Par ailleurs, l’avortement était toujours érigé en infraction pénale. Les autorités ont proposé des modifications prévoyant des exceptions en cas d’inceste ou de viol et pour certaines raisons médicales. Ces modifications prévoient toutefois l’obligation d’informer un tiers et d’obtenir son accord, ce qui risque de retarder l’accès à un avortement légal et de mettre en danger la santé des femmes enceintes. Ces modifications n’avaient pas été adoptées à la fin de l’année.

En juillet, le Parlement a adopté une loi réglementant le travail des employés de maison, des femmes et des filles pour la plupart. Ce texte fixait à 18 ans l’âge minimum des employés de maison, tout en prévoyant une période de transition de cinq ans durant laquelle des mineurs de 16 et 17 ans pourraient continuer à effectuer ce type de travail.

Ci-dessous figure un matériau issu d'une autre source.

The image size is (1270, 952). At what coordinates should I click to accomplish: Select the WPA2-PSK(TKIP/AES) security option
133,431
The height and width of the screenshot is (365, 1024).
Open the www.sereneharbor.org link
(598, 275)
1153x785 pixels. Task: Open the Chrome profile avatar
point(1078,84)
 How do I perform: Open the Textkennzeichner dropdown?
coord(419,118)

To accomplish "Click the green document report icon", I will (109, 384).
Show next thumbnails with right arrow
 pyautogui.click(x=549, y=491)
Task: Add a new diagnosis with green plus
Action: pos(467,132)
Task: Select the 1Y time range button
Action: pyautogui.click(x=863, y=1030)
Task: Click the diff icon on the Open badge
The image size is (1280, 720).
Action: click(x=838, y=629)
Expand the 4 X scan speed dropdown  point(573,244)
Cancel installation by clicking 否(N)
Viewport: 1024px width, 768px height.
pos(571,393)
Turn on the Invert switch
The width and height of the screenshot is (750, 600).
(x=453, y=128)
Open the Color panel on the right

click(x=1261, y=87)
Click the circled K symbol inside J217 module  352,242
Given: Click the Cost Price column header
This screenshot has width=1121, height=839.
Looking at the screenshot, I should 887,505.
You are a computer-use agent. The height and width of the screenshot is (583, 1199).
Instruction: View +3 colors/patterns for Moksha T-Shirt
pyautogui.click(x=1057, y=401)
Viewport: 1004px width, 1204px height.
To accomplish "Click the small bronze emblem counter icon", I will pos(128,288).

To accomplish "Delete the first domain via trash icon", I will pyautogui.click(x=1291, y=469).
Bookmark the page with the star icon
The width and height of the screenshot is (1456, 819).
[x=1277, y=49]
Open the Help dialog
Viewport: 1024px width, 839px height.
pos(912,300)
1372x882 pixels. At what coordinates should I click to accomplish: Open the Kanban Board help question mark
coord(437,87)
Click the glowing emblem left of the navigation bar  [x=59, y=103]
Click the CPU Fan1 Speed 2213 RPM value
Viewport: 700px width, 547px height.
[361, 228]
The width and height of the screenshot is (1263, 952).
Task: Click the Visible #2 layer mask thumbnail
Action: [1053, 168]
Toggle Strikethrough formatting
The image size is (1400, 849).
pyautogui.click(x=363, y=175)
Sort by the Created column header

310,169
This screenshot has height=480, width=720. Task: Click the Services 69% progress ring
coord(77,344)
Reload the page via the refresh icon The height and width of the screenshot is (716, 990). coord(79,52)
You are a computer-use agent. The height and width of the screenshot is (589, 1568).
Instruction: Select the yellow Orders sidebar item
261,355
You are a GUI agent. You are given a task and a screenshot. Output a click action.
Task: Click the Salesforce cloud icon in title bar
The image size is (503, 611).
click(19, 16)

Abordant la situation dans les camps de Tindouf, le rapport d’AI souligne que le polisario n’a pris aucune mesure pour mettre fin à l’impunité dont bénéficiaient ceux qui étaient accusés d’avoir commis des atteintes aux droits humains durant les années 1970 et 1980 dans les camps qu’il contrôlait. Brahim Ghali a été élu secrétaire général du front après la mort de Mohamed Abdelaziz en mai. Dans le cas d’espèce c’est à l’Algérie qu’incombe la responsabilité de faire respecter et de protéger les droits de l’homme dans les camps de Tindouf situés en territoire algérien, a estimé le DG d’AI-Maroc. Le rapport 2016/17 d’AI sur la situation des droits humains dans le monde couvre 159 pays.